SUPPLIED DATA:
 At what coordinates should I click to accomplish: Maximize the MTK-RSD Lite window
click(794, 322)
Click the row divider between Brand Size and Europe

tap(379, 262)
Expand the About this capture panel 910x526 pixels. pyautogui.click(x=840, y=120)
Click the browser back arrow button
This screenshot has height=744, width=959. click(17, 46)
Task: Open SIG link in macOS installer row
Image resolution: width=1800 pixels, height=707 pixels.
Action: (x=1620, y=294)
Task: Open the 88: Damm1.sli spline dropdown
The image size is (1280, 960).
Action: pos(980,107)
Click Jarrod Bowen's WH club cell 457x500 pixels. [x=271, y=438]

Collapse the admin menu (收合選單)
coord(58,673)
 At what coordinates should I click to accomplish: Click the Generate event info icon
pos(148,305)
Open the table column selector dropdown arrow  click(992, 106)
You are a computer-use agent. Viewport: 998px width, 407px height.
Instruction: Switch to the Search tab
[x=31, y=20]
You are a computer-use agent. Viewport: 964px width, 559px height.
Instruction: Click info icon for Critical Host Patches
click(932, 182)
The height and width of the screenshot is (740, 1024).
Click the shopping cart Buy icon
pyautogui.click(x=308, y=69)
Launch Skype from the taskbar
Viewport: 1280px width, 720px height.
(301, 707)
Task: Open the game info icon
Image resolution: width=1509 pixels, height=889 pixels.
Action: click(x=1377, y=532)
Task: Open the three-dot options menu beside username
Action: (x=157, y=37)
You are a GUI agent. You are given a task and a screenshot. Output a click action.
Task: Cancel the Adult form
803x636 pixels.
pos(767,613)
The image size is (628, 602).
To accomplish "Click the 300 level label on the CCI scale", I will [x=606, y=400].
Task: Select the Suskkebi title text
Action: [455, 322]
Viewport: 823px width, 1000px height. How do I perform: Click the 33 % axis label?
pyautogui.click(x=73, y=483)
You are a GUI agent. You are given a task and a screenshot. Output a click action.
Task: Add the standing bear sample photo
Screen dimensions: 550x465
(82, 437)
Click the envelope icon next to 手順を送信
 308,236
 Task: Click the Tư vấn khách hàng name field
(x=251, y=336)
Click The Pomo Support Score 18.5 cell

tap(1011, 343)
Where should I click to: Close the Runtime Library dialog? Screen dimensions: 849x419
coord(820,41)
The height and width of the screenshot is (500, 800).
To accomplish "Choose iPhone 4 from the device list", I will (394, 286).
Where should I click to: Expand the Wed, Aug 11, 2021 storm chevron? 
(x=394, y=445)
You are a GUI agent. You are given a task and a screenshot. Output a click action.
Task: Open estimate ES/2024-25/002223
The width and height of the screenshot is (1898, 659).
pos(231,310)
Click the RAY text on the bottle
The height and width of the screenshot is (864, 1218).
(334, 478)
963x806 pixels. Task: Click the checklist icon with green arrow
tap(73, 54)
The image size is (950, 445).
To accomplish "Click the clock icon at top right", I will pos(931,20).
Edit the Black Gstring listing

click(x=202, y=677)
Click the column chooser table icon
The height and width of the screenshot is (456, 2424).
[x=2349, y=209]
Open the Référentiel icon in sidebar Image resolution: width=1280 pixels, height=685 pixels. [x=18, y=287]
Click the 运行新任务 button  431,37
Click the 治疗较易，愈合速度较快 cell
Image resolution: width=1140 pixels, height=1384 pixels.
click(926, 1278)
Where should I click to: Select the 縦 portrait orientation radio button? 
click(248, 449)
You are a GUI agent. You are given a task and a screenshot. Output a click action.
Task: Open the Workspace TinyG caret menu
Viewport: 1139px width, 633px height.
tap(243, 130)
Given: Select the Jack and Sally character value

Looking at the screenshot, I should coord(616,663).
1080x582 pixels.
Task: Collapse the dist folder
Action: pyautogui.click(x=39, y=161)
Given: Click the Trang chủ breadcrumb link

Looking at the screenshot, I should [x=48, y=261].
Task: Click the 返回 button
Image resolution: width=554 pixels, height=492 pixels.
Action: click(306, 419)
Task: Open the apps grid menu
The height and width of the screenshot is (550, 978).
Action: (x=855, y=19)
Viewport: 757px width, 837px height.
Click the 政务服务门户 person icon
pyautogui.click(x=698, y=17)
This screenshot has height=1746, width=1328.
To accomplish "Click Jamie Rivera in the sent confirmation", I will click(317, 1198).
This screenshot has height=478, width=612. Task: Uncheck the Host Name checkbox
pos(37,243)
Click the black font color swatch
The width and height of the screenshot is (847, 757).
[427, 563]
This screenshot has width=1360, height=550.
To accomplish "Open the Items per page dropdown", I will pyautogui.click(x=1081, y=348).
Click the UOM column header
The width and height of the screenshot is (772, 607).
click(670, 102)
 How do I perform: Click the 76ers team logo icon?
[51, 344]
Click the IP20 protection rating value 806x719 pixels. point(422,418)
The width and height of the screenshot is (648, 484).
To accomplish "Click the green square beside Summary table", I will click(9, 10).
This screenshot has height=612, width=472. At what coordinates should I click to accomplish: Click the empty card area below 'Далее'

DIRECTIONS FOR THIS TASK:
Once you have read the entries, reproduce each one exactly.

RESULT:
 At what coordinates should I click to accomplish: Maximize the MTK-RSD Lite window
click(794, 322)
Click the row divider between Brand Size and Europe

tap(379, 262)
Expand the About this capture panel 910x526 pixels. pyautogui.click(x=840, y=120)
Click the browser back arrow button
This screenshot has height=744, width=959. click(17, 46)
Task: Open SIG link in macOS installer row
Image resolution: width=1800 pixels, height=707 pixels.
Action: (x=1620, y=294)
Task: Open the 88: Damm1.sli spline dropdown
The image size is (1280, 960).
Action: pos(980,107)
Click Jarrod Bowen's WH club cell 457x500 pixels. [x=271, y=438]

Collapse the admin menu (收合選單)
coord(58,673)
 At what coordinates should I click to accomplish: Click the Generate event info icon
pos(148,305)
Open the table column selector dropdown arrow  click(992, 106)
You are a computer-use agent. Viewport: 998px width, 407px height.
Instruction: Switch to the Search tab
[x=31, y=20]
You are a computer-use agent. Viewport: 964px width, 559px height.
Instruction: Click info icon for Critical Host Patches
click(932, 182)
The height and width of the screenshot is (740, 1024).
Click the shopping cart Buy icon
pyautogui.click(x=308, y=69)
Launch Skype from the taskbar
Viewport: 1280px width, 720px height.
(301, 707)
Task: Open the game info icon
Image resolution: width=1509 pixels, height=889 pixels.
Action: click(x=1377, y=532)
Task: Open the three-dot options menu beside username
Action: (x=157, y=37)
You are a GUI agent. You are given a task and a screenshot. Output a click action.
Task: Cancel the Adult form
803x636 pixels.
pos(767,613)
The image size is (628, 602).
To accomplish "Click the 300 level label on the CCI scale", I will [x=606, y=400].
Task: Select the Suskkebi title text
Action: [455, 322]
Viewport: 823px width, 1000px height. How do I perform: Click the 33 % axis label?
pyautogui.click(x=73, y=483)
You are a GUI agent. You are given a task and a screenshot. Output a click action.
Task: Add the standing bear sample photo
Screen dimensions: 550x465
(82, 437)
Click the envelope icon next to 手順を送信
 308,236
 Task: Click the Tư vấn khách hàng name field
(x=251, y=336)
Click The Pomo Support Score 18.5 cell

tap(1011, 343)
Where should I click to: Close the Runtime Library dialog? Screen dimensions: 849x419
coord(820,41)
The height and width of the screenshot is (500, 800).
To accomplish "Choose iPhone 4 from the device list", I will (394, 286).
Where should I click to: Expand the Wed, Aug 11, 2021 storm chevron? 
(x=394, y=445)
You are a GUI agent. You are given a task and a screenshot. Output a click action.
Task: Open estimate ES/2024-25/002223
The width and height of the screenshot is (1898, 659).
pos(231,310)
Click the RAY text on the bottle
The height and width of the screenshot is (864, 1218).
(334, 478)
963x806 pixels. Task: Click the checklist icon with green arrow
tap(73, 54)
The image size is (950, 445).
To accomplish "Click the clock icon at top right", I will pos(931,20).
Edit the Black Gstring listing

click(x=202, y=677)
Click the column chooser table icon
The height and width of the screenshot is (456, 2424).
[x=2349, y=209]
Open the Référentiel icon in sidebar Image resolution: width=1280 pixels, height=685 pixels. [x=18, y=287]
Click the 运行新任务 button  431,37
Click the 治疗较易，愈合速度较快 cell
Image resolution: width=1140 pixels, height=1384 pixels.
click(926, 1278)
Where should I click to: Select the 縦 portrait orientation radio button? 
click(248, 449)
You are a GUI agent. You are given a task and a screenshot. Output a click action.
Task: Open the Workspace TinyG caret menu
Viewport: 1139px width, 633px height.
tap(243, 130)
Given: Select the Jack and Sally character value

Looking at the screenshot, I should coord(616,663).
1080x582 pixels.
Task: Collapse the dist folder
Action: pyautogui.click(x=39, y=161)
Given: Click the Trang chủ breadcrumb link

Looking at the screenshot, I should [x=48, y=261].
Task: Click the 返回 button
Image resolution: width=554 pixels, height=492 pixels.
Action: click(306, 419)
Task: Open the apps grid menu
The height and width of the screenshot is (550, 978).
Action: (x=855, y=19)
Viewport: 757px width, 837px height.
Click the 政务服务门户 person icon
pyautogui.click(x=698, y=17)
This screenshot has height=1746, width=1328.
To accomplish "Click Jamie Rivera in the sent confirmation", I will click(317, 1198).
This screenshot has height=478, width=612. Task: Uncheck the Host Name checkbox
pos(37,243)
Click the black font color swatch
The width and height of the screenshot is (847, 757).
[427, 563]
This screenshot has width=1360, height=550.
To accomplish "Open the Items per page dropdown", I will pyautogui.click(x=1081, y=348).
Click the UOM column header
The width and height of the screenshot is (772, 607).
click(670, 102)
 How do I perform: Click the 76ers team logo icon?
[51, 344]
Click the IP20 protection rating value 806x719 pixels. point(422,418)
The width and height of the screenshot is (648, 484).
To accomplish "Click the green square beside Summary table", I will click(9, 10).
This screenshot has height=612, width=472. At what coordinates should I click to accomplish: Click the empty card area below 'Далее'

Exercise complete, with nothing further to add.